Lied-Raritäten der Neudeutschen Schule

Text: Dirk Jenders

Ende Oktober 2020, unmittelbar vor dem zweiten bundesweiten Corona-Lockdown, fand im Dr. Hoch’s Konservatorium Frankfurt der Liederabend „Richard Wagner auf der Flucht“ statt. Darin präsentierten uns die Mezzosopranistin Sylvia Rena Ziegler und die Pianistin Friederike Wiesner sehr selten zu hörende Lieder der mit Richard Wagner u.a. im Schweizer Exil befreundeten Komponisten Wilhelm Baumgartner, Theodor Kirchner, Alexander Ritter und Johann Carl Eschmann. Sie waren neben Liszt und Wagner Vertreter der sogenannten Neudeutschen Schule und verfolgten als eine jüngere Musiker-Generation um 1850 das Ideal von Fortschritt und Zukunftsmusik.

Gerade die Lieder von Alexander Ritter im Konzertprogramm des LiedDuos waren für uns im RWV Frankfurt von besonderem Interesse, stammen sie doch vom Protagonisten des Auftaktbandes unserer Buchreihe > Frankfurter Wagner-Kontexte (Autor: Michael Hofmeister, 2018).

Diesen weitestgehend ungehörten Liedschatz zu heben und dauerhaft erlebbar zu machen, motivierte uns zum Erwerb der Lizenzrechte beim Hessischen Rundfunk. Der Sender hatte unseren Konzertabend damals live aufgezeichnet und an zwei Samstagen im November 2020 und nochmals im März 2021 ausgestrahlt. Somit entstand die Live-CD in Studioqualität, die wir ab sofort zum Herstellungspreis verbreiten können.
Das Album gibt es also nicht im Online-/Handel, sondern nur direkt über den RWV Frankfurt zum Stückpreis von 5 € zuzüglich 3,50 € einmalige Versandkosten. Bestellungen sind per E-Mail möglich > rwv-ffm@web.de

Die 24 Titel mit einer Gesamtlaufzeit von 65 Minuten enthalten zudem drei Vokalwerke von Franz Liszt und die Wesendonck-Lieder von Richard Wagner.
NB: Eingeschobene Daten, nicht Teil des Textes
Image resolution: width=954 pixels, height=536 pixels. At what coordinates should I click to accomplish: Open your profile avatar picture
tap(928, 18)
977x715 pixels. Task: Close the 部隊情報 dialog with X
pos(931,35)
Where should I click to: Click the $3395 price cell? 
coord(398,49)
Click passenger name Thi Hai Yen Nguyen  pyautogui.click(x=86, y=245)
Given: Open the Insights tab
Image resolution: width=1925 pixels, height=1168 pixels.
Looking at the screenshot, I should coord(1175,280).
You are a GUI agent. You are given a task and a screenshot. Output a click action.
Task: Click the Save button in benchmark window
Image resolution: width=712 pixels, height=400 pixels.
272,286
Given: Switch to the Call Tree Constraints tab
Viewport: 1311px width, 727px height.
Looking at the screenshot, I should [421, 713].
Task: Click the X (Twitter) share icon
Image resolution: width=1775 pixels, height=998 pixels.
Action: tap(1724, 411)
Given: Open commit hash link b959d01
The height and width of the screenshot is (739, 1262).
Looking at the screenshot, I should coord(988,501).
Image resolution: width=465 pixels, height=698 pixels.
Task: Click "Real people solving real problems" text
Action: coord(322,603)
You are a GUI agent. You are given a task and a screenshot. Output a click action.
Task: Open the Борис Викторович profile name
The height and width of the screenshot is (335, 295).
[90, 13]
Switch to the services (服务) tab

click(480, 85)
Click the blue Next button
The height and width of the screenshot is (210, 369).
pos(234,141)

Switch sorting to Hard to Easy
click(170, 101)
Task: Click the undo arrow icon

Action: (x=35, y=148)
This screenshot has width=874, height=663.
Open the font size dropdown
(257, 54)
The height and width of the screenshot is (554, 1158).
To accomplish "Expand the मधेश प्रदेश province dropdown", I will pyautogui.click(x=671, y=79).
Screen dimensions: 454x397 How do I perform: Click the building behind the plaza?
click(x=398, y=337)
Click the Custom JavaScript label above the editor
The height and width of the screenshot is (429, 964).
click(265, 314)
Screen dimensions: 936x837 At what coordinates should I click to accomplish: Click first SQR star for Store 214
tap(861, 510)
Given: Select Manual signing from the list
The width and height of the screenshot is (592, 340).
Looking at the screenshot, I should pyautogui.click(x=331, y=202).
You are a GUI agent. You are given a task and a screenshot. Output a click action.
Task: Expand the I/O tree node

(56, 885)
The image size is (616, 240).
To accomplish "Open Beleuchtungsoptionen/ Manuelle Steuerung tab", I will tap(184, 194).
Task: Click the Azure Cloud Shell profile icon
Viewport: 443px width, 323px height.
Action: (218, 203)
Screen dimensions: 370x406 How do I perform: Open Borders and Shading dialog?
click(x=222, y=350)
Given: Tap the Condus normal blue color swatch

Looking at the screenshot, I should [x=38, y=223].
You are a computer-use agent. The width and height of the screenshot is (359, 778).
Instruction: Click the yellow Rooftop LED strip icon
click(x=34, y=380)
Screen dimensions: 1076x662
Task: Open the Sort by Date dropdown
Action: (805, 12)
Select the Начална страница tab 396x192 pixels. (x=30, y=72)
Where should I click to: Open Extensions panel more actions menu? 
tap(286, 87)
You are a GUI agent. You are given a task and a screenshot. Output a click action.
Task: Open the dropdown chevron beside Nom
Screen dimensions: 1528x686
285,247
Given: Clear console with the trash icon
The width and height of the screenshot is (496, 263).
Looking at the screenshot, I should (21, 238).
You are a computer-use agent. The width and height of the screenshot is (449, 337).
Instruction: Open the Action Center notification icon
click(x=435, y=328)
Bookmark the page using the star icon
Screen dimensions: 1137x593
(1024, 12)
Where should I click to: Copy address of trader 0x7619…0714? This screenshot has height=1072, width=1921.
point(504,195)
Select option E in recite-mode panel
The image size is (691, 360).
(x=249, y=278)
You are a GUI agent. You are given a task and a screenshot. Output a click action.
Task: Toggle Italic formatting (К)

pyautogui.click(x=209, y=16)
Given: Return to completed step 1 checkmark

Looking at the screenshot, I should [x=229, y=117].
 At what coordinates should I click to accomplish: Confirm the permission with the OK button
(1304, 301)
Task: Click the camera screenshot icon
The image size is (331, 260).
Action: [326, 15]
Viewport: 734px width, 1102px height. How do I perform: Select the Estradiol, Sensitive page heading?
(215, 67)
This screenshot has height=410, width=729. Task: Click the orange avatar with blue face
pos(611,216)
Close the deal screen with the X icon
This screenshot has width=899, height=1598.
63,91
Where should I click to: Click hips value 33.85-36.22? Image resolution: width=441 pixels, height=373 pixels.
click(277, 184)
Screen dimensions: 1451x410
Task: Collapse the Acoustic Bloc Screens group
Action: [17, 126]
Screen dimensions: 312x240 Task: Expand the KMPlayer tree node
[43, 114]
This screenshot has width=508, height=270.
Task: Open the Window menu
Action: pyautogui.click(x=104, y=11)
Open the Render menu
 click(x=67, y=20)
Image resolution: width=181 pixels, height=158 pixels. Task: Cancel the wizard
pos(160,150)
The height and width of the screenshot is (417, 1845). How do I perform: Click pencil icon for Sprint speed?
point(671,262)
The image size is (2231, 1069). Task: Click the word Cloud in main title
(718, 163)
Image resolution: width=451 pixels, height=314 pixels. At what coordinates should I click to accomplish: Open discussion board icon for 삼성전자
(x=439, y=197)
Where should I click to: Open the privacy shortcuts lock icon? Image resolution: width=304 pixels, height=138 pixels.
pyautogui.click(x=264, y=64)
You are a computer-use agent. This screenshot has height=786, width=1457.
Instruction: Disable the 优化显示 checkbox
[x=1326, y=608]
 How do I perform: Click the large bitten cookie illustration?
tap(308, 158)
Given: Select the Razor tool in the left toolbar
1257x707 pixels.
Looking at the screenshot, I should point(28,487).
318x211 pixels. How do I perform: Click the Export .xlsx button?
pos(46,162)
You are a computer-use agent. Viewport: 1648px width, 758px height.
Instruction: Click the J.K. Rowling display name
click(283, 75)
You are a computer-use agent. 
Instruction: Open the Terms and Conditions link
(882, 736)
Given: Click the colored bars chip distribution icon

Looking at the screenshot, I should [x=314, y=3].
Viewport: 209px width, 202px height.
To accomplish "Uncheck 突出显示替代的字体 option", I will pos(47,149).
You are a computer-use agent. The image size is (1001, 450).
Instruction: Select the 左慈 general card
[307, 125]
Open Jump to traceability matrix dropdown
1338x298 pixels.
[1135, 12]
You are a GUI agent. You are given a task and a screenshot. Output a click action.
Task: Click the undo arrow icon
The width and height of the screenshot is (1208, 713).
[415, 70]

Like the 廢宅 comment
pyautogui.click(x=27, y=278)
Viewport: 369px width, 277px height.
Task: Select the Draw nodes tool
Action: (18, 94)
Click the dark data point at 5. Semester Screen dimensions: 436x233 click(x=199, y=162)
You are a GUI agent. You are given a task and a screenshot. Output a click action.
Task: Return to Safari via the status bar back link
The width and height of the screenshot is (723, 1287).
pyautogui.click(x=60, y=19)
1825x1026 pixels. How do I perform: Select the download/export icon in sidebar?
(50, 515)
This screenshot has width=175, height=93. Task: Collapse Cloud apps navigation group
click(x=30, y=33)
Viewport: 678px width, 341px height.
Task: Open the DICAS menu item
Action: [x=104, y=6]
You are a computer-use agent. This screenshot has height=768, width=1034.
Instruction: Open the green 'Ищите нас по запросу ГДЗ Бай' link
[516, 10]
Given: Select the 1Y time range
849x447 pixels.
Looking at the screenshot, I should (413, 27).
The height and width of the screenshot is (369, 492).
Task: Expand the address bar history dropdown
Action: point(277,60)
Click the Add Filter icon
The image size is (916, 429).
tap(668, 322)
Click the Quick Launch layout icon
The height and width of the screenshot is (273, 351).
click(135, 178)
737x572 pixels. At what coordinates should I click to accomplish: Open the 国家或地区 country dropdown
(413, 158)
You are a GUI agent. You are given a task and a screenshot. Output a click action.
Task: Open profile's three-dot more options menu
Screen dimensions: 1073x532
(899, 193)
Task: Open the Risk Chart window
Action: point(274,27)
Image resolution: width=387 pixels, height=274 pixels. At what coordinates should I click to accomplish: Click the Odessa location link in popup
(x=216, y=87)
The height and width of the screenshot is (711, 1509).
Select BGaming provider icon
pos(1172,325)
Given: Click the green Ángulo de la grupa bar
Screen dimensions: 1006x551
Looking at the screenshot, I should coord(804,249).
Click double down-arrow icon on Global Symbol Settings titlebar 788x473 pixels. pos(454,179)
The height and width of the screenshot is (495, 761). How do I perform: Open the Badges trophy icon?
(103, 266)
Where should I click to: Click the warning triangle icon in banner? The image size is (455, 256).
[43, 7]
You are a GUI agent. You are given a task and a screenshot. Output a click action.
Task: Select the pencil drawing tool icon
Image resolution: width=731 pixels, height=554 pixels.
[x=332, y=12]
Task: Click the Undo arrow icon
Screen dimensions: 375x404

Das mit viel Liebe zum Detail gestaltete Booklet umfasst neben allen Liedtexten auch Beiträge des LiedDuos Ziegler Wiesner sowie von Dr. Michael Hofmeister als Autor unseres umfangreichen Alexander Ritter-Buchbandes.

Die CD „Richard Wagner auf der Flucht“ mit ihren kompositorischen Raritäten darf als Bereicherung jeder klassischen Musik- und Liedsammlung gelten.